Às Conferências Episcopais de cada nação, recomenda-se calorosamente a atenção e promoção da formação pastoral do clero mediante “institutos pastorais em colaboração com paróquias oportunamente escolhidas, congressos periódicos, exercícios apropriados”. Não se podia evitar um chamado à “competente autoridade eclesiástica territorial” para o estabelecimento de um instituto “de pastoral litúrgica” que se valha de “especialistas em liturgia, música, arte sacra e pastoral”.
Estes dados demostram que a ave fênix está em casa no Vaticano II, mas o Vaticano II não disse o que é ou quem ela é.

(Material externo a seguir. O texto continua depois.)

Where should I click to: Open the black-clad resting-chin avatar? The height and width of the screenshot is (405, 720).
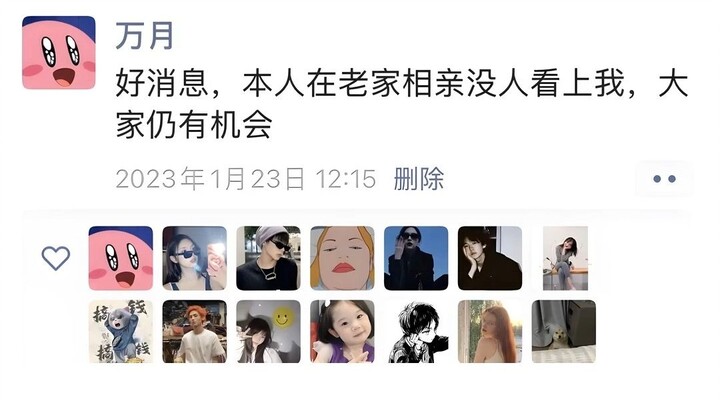tap(490, 258)
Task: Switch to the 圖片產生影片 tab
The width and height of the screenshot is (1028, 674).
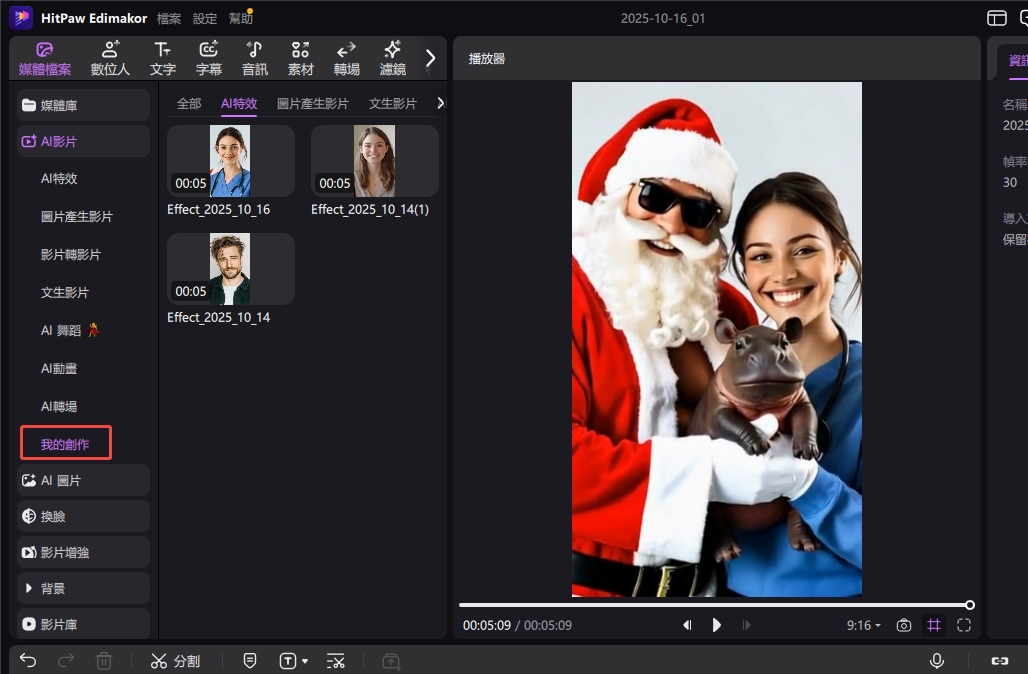Action: point(313,103)
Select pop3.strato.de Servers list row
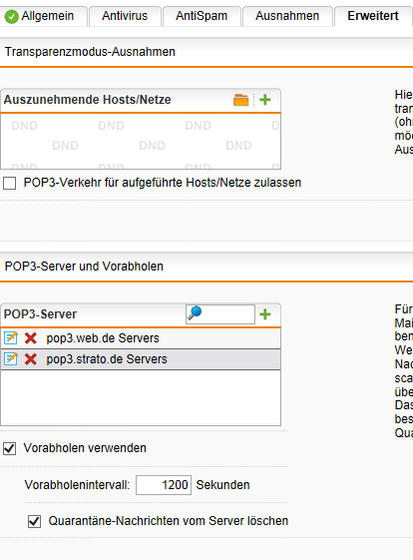This screenshot has width=413, height=560. (x=140, y=359)
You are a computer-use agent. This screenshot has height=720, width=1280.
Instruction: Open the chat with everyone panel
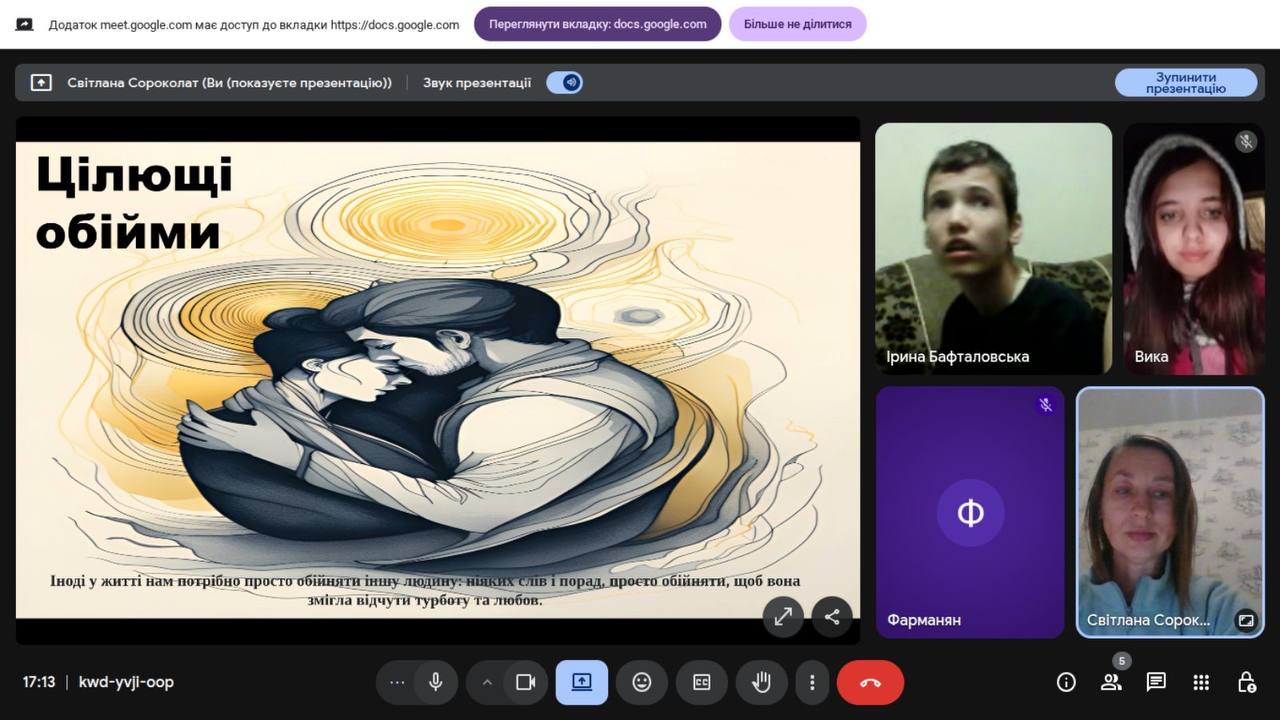coord(1156,682)
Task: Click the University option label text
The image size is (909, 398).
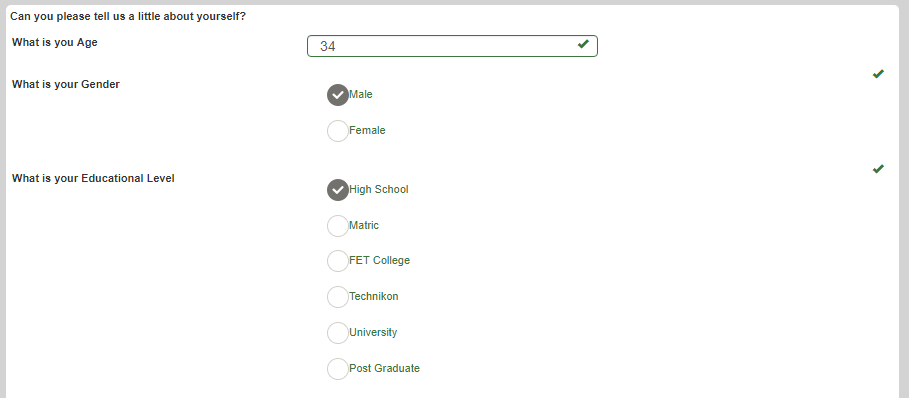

Aquele que “governa e apascenta o povo de Deus” é, ademais, instigado a encarnar o Bom Pastor “que dá a vida por suas ovelhas (Jo 10:11)” e a seguir “o exemplo daqueles padres que também em nosso tempo não hesitaram a sacrificar-se a si mesmos pelo próprio rebanho”. Em suma, ao exortar o clero a se fazer dia após dia instrumento de um serviço sempre mais idôneo para o povo de Deus, o Vaticano II declara explicitamente que a sua finalidade pastoral se compromete com “uma renovação interna da Igreja, a difusão do evangelho em todo o mundo e no estabelecimento de uma relação dialógica com este”. Uma tal finalidade corresponde, evidentemente, a uma ideia de fundo, a uma noção de pastoral ao menos rudimentar e tão logo ofuscada: relação dialógica com o mundo da parte de uma Igreja renovada em seus métodos de evangelização e de apostolado. Aqui, um pouco vagamente, a ave fênix começa a se fazer conhecida.
Tal e tamanha insistência não surpreende. É, antes, um sinal de docilidade e fidelidade às linhas mestras que o Papa Roncalli, em 11 de outubro de 1962, apresentou aos Padres abrindo oficialmente a grande Assembléia conciliar: ao colocar a doutrina em primeiro lugar nos trabalhos conciliares, diversificou sua metodologia com relação ao passado. Antes, a Igreja não evitava a condenação, severa e firme. Hoje, à severidade prefere o remédio da misericórdia. Para o Papa Roncalli, então, especialmente diante de uma humanidade presa a tantas dificuldades, a Igreja deveria mostrar o rosto bom, benévolo, paciente da Mãe, fomentar a promoção humana expandindo os espaços da caridade, difundir a serenidade, paz, harmonia e amor. Desta forma, as características da ave fênix, embora permanencendo ainda indefinidas, se confundem com as da mãe paciente e boa.
Confirmando a orientação de Roncalli, o Papa Paulo VI, na homilia de 07 de dezembro de 1965, por ocasião da nona sessão do Concílio, declarou que a Igreja traz em seu coração, junto com o reino dos céus, o homem e o mundo, e mais, está toda a serviço do homem e do mundo, sendo íntima a ligação entre a religião católica e a vida humana, a ponto que a religião católica pode se dizer a própria vida do homem e do gênero humano graças à sua sublimedoutrina, ao cuidado materno com que acompanha o homem ao seu fim último e aos meios que lhes dá para que possam alcançá-lo. Enésima declaração de propósitos pastorais que, mantendo-se dentro dos limites do genérico, ainda não revelam o rosto ou as feições da ave fênix.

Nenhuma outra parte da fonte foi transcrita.